[BEGIN Page extract]

Well, hello!
Many of you are new here, thanks to a Washington Post story by Maura Judkis, “Buy Nothing Is Everything,” in which I was quoted talking about wearing underpants I found in a box on the curb. Really, there’s no better way to make an appearance in a national newspaper of record!
As a writer and reporter who has interviewed many people, I have to say it was humbling to be on the other side of the experience. I was so nervous. I went into the interview with Judkis ready with talking points — most of which I forgot in the moment — about community-building, my anxiety over climate change and how Buy Nothing is mutual aid, not charity.
It’s a fun story about the psychology of why we love free shit, even when it is literally free guinea pig poop. She focuses on the weird, broken, bizarre things that people will give away and others will happily take. I laughed out loud several times. Go read it if you haven’t already.
For those of you who are new subscribers: welcome, and thank you for being here. I started this Substack newsletter last summer because I needed a place to talk about my Buy Nothing obsession and I didn’t know where else to go.
It all started when my family moved to Milwaukee in 2021 and I discovered my neighborhood’s Buy Nothing group. The group does not set geographic boundaries, is unaffiliated with the official Buy Nothing Project network and has 8,100 members and counting.
I'm a seasoned Craigslister, thrifter, scrapper and Dumpster diver, but this Buy Nothing group is next level. The more I got into it, I noticed that this community, this economy, seemed to be flying under the radar of mainstream analysis and discussion.
When Buy Nothing does make the news, it’s usually a cute story about neighbors sharing sourdough starter.
What I was encountering seemed bigger than that. People aren’t just trading homemade leftovers or weird, broken things with little to no monetary value (although there’s plenty of that). People are trading new-in-package stuff, too. Unworn clothes. Good furniture. At this point, nearly my entire wardrobe is off Buy Nothing. Every week, the percentage of things in our home off Buy Nothing climbs higher. And I know I’m far from the only one living like this.
I would like to see this thrift economy treated as legitimate, consequential and noteworthy. I think it is slowly starting to happen.
As I wrote in my first Curb Alert…
I spend a lot of time thinking about thrifting and the sharing economy — the real sharing economy, not Uber and Airbnb — and how it feels like the only way forward environmentally and financially in this era of climate crisis, inequality and social disconnection.

[END Page extract]
[BEGIN Records shown]

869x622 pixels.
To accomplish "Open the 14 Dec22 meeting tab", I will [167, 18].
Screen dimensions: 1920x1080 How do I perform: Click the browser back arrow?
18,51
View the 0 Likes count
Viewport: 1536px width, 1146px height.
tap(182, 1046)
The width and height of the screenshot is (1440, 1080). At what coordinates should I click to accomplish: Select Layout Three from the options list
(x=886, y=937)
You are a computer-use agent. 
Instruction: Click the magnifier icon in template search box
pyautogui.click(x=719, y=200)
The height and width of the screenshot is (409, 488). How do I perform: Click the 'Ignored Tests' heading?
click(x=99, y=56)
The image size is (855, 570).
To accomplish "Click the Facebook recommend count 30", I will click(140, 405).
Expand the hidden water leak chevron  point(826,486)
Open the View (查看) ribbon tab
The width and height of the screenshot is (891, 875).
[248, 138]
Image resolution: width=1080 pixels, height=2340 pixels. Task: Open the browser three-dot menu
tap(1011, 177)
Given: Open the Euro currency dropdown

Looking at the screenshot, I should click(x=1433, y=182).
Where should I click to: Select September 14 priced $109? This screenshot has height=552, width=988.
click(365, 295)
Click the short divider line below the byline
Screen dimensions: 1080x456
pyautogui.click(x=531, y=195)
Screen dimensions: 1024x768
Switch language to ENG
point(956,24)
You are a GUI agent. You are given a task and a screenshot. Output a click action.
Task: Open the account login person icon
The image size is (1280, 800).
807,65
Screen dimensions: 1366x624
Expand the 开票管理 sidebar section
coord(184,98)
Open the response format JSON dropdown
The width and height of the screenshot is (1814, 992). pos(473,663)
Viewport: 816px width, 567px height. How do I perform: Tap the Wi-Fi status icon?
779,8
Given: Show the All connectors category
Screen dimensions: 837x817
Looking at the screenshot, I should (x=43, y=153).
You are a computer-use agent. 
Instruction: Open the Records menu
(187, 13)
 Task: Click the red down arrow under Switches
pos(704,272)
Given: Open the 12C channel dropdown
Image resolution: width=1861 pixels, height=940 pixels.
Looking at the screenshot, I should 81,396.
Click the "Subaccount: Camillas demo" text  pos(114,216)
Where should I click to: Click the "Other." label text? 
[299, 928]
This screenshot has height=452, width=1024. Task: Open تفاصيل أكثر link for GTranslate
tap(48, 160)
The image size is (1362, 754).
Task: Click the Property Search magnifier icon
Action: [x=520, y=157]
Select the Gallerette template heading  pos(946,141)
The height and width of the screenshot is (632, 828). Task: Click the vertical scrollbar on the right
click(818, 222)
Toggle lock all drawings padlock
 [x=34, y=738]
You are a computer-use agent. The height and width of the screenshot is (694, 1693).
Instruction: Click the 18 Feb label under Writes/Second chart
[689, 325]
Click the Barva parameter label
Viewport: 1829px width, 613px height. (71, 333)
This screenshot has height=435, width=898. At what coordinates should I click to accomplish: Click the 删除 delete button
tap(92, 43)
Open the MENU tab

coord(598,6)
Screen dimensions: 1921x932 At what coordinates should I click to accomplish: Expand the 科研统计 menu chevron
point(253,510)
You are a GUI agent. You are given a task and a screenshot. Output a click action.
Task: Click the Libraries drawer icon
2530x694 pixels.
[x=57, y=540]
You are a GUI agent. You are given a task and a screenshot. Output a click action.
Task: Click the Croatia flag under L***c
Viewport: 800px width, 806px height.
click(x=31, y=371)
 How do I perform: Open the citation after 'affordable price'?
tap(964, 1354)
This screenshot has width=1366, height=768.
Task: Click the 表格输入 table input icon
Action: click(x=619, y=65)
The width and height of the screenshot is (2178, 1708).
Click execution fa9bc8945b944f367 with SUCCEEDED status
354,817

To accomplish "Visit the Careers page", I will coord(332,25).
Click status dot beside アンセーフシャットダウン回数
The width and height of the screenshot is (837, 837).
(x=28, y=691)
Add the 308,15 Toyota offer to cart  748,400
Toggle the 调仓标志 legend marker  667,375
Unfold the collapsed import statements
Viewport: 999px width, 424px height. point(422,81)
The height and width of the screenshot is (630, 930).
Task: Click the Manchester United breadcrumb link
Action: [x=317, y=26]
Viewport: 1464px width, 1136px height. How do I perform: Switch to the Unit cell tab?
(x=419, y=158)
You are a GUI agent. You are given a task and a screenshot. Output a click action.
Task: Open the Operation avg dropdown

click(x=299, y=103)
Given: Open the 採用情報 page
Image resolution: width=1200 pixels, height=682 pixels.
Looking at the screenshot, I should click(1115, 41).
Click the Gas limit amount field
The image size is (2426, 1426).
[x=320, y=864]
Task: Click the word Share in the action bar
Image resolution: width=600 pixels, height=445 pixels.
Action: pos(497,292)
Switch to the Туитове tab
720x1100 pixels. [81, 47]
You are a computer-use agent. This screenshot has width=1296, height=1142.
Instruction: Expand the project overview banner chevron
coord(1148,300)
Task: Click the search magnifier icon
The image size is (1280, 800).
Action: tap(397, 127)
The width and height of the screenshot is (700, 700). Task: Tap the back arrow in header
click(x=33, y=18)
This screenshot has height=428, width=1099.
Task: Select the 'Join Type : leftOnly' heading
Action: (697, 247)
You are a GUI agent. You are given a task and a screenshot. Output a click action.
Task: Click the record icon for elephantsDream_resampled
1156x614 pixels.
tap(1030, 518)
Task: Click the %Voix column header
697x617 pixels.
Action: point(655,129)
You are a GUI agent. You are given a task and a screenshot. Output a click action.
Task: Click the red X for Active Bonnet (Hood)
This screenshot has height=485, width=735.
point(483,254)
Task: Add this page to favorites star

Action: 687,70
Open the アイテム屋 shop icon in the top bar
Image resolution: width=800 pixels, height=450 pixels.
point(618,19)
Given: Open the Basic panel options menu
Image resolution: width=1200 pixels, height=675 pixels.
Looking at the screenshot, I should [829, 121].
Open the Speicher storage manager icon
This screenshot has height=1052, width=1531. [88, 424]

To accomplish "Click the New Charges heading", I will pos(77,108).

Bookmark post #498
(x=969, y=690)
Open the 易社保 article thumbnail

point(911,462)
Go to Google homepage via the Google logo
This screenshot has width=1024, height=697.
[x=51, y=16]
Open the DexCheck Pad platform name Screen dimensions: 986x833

[END Records shown]

◆ To be done:
1. In the Buy Nothing newsletter, replace "Substack newsletter" with "blog" and write out the passage from "For those of" to "else to go.".
2. Translate this sentence from the Buy Nothing newsletter into Spanish: "I would like to see this thrift economy treated as legitimate, consequential and noteworthy."
3. According to the Buy Nothing newsletter, how many members does the neighborhood Buy Nothing group in Milwaukee have?

◆ Solutions to the exercise:
1.
For those of you who are new subscribers: welcome, and thank you for being here. I started this blog last summer because I needed a place to talk about my Buy Nothing obsession and I didn’t know where else to go.

2. Me gustaría ver que esta economía de segunda mano se tratara como legítima, trascendente y digna de mención.

3. 8,100 members and counting.